In the pictures, I am always dancing.

 

Our shadows fall into the water with the clouds. A mist settles. Minutes in waves and patterns, the sound of thunder softened by the wind and the birds overhead.

 

Our blues intersect and shimmer.

The house by the lake, a shallow lake, more black than blue. It bends and the shore rises to meet it.

The water is warm. The sun hides itself between the foam, clouds churning between the pebbles.

 

We danced by the lake, counting the waves that crept over our feet, pointed and flexed.

Straight lines traced from the horizon to the shore. By danced, I mean moved, as in wandered, as in crept through the waves, damp and buried.

 

In the pictures, it is always dusk. The light captured is dark, stained by the shadows of boats blocking the sun.

 

The waves capture the light from the sky.

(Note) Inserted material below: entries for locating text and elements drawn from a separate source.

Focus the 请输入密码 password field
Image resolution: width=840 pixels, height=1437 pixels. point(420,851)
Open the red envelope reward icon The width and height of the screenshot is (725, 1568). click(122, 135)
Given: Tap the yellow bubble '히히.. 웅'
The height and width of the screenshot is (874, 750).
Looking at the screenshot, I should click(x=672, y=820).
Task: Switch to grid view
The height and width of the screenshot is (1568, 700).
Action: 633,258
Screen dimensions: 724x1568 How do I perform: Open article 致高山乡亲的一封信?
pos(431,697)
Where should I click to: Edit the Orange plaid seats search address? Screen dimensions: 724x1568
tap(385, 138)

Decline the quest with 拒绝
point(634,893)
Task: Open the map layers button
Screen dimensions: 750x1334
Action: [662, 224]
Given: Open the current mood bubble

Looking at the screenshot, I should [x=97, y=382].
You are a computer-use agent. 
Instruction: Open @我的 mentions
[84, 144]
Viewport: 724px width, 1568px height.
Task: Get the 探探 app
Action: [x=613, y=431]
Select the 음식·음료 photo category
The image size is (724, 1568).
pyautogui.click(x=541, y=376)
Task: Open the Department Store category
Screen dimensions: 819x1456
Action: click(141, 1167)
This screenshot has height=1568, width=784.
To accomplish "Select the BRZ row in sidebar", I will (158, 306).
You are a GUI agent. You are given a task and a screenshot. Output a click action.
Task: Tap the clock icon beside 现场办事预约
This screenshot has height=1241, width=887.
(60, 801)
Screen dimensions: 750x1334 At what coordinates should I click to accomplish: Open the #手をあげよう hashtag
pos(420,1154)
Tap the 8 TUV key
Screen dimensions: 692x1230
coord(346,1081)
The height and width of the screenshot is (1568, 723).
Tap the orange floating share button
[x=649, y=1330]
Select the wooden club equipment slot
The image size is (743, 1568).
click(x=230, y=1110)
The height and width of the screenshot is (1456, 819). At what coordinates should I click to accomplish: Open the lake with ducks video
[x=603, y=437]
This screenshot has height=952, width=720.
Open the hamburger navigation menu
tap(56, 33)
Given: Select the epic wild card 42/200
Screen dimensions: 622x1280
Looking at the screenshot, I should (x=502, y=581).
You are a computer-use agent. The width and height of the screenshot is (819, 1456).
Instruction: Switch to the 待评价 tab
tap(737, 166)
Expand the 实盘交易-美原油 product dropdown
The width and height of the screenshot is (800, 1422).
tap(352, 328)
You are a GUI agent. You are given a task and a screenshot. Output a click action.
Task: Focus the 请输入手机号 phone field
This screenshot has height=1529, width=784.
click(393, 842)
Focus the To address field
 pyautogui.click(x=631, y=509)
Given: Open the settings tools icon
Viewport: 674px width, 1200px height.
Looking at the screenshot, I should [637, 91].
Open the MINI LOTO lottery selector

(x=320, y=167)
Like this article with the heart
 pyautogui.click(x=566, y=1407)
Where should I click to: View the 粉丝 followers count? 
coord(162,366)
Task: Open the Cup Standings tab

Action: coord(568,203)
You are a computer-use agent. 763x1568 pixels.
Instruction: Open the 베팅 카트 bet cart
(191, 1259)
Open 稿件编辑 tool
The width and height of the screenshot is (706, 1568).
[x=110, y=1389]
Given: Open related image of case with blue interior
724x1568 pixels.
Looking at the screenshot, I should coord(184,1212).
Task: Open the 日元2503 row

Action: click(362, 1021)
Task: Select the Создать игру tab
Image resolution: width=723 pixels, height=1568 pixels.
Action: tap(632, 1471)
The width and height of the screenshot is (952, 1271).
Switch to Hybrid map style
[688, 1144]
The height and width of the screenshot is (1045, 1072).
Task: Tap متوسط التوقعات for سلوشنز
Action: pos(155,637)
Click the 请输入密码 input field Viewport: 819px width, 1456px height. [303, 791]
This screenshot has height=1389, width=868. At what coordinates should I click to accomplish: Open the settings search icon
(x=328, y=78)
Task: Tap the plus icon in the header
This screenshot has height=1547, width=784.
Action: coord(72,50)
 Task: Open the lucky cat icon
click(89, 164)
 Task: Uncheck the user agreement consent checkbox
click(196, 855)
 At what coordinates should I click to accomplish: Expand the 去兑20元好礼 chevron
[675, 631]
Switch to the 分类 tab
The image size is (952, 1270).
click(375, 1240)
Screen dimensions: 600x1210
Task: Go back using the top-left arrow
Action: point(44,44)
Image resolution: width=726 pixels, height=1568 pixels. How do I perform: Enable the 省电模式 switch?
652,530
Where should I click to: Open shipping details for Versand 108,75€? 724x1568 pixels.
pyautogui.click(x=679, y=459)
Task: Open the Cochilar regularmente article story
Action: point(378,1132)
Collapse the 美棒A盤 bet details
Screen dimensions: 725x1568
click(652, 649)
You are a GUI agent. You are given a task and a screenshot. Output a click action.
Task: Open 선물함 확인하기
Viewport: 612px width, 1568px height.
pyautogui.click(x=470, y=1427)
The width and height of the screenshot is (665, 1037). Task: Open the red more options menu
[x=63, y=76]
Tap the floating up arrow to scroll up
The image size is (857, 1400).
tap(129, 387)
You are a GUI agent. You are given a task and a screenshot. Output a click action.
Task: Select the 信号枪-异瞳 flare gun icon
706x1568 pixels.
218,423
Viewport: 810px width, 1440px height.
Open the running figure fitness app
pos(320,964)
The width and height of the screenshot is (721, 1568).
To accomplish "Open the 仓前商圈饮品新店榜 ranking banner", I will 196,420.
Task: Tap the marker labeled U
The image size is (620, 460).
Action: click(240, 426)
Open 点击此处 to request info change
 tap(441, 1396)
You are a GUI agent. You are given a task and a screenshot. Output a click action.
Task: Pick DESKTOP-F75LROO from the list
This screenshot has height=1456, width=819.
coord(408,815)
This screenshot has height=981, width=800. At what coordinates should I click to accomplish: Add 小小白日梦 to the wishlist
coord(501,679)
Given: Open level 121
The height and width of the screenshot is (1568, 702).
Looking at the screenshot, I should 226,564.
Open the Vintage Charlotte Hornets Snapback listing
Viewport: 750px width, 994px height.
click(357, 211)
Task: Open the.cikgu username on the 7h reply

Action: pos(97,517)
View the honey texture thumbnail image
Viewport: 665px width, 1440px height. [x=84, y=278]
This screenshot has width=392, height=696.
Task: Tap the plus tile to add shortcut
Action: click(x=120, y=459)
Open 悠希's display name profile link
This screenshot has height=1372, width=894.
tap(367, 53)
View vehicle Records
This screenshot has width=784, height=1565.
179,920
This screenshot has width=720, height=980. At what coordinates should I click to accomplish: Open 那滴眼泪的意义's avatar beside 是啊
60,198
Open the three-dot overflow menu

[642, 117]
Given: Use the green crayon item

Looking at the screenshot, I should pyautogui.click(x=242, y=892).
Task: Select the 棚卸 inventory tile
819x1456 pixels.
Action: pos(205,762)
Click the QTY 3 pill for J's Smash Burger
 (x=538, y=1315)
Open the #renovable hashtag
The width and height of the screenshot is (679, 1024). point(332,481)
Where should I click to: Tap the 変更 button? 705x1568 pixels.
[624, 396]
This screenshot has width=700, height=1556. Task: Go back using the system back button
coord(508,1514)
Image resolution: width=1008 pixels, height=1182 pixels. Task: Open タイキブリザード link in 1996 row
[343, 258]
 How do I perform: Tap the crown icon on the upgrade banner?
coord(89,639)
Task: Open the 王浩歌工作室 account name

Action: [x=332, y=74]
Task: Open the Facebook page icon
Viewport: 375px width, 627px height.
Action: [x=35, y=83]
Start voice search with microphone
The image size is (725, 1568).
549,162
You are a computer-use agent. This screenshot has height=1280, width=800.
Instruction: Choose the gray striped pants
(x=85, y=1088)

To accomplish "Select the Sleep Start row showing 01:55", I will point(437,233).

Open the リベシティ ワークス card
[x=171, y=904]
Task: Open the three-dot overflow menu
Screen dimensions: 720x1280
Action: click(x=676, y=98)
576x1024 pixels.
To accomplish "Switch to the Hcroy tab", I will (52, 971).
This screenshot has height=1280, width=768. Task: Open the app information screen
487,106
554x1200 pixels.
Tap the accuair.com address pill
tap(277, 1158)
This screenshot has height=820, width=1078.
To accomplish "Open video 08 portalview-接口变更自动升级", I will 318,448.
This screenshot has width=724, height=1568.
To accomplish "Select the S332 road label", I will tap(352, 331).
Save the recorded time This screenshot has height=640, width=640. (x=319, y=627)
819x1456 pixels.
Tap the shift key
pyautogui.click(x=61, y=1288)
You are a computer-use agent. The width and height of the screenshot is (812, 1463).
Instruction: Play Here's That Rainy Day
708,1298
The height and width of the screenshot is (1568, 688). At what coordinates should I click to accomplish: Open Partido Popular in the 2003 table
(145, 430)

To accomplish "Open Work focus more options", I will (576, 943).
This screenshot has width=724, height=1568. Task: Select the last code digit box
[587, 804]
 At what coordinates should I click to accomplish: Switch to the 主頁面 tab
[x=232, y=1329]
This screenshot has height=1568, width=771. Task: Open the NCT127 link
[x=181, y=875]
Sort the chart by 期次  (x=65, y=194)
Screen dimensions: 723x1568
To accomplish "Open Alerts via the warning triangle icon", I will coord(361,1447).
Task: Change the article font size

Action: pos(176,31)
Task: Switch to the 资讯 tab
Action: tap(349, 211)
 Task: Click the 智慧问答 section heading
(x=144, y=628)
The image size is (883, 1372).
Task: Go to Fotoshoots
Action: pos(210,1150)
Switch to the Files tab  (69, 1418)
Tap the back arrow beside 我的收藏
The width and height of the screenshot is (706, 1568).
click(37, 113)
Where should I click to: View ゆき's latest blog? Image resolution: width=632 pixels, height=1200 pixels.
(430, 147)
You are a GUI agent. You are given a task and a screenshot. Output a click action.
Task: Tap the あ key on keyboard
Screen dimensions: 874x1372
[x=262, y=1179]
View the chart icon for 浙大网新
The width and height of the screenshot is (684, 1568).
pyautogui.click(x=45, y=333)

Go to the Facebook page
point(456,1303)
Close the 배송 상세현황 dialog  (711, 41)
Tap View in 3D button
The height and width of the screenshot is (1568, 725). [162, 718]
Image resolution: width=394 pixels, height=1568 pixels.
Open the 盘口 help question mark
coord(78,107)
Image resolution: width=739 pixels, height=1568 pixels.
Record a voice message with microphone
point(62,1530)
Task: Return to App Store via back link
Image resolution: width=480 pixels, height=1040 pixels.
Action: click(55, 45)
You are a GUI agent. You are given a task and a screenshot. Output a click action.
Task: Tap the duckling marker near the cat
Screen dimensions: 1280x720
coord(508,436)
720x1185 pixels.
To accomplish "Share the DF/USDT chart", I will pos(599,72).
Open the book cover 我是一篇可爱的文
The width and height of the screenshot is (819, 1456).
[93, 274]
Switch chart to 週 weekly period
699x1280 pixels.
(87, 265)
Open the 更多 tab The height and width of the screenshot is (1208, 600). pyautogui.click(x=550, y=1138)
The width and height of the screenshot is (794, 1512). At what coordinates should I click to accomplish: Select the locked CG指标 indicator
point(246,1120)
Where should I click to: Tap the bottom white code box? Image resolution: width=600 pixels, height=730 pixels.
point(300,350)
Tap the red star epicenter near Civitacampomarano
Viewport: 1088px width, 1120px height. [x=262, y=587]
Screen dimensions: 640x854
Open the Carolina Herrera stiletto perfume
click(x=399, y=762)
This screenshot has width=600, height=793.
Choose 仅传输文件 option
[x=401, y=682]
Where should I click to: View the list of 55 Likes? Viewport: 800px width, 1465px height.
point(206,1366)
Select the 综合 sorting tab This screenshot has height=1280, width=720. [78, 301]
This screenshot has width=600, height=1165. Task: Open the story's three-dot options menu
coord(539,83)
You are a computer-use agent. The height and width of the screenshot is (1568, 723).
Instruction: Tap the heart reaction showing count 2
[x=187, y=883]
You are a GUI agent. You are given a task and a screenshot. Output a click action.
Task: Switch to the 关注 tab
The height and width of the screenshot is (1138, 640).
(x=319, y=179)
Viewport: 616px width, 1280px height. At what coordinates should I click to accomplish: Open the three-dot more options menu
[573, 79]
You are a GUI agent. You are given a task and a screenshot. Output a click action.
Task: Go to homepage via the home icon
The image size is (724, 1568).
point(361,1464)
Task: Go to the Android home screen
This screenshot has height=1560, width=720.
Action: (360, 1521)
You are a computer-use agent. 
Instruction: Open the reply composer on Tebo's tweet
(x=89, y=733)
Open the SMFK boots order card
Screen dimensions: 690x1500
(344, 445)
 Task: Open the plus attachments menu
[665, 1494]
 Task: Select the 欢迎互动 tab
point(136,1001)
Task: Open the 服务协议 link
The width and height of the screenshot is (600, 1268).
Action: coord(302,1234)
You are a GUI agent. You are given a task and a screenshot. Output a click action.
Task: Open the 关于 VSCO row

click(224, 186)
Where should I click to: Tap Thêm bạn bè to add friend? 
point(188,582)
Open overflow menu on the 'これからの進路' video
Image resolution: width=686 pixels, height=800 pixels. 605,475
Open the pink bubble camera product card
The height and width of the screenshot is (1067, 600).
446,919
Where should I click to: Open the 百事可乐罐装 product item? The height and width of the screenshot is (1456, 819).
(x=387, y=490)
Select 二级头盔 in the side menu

It spills over the shore, hides between the rocks.

 

When I think of the ocean, I think of dancing

after dark

            the steps my great grandfather carved

the big house beyond the steps across the street and the cottage house beyond the big house

all white paint and mayflies

slate and sand stitched with weeds and driftwood

patches of land threaded the waves

a mountain buried       we realized with our toes and hands something hard beneath the surface.

            there are teeth in the black

            the waves bite, tangled in wind and light

            unnecessary colors my mother loved

            the ocean

            the smell of salt in her hair

the blue that wasn’t blue but threads of green and white and the black beneath

my grandfather’s hands are leather and sand and when he takes me in his hands, I know I am being carved – the excess stripped and tossed from the boat.

my great grandfather died on land mowing the lawn – something my grandfather and mother still regret and avow against.

There are ropes in my grandfather’s hands. There is linen and nylon and sinew. There are scales. The smell is constant. Salted water cooks his skin. The blue is in his hands, woven within the creases of his back.

There is something burning in the water. There is no light. Just the mountain cast in coral – it creeps and creeps beneath my skin.

 

It’s the ocean. It’s in your blood. Just like your mother.

 

He tells me to swim towards the sun.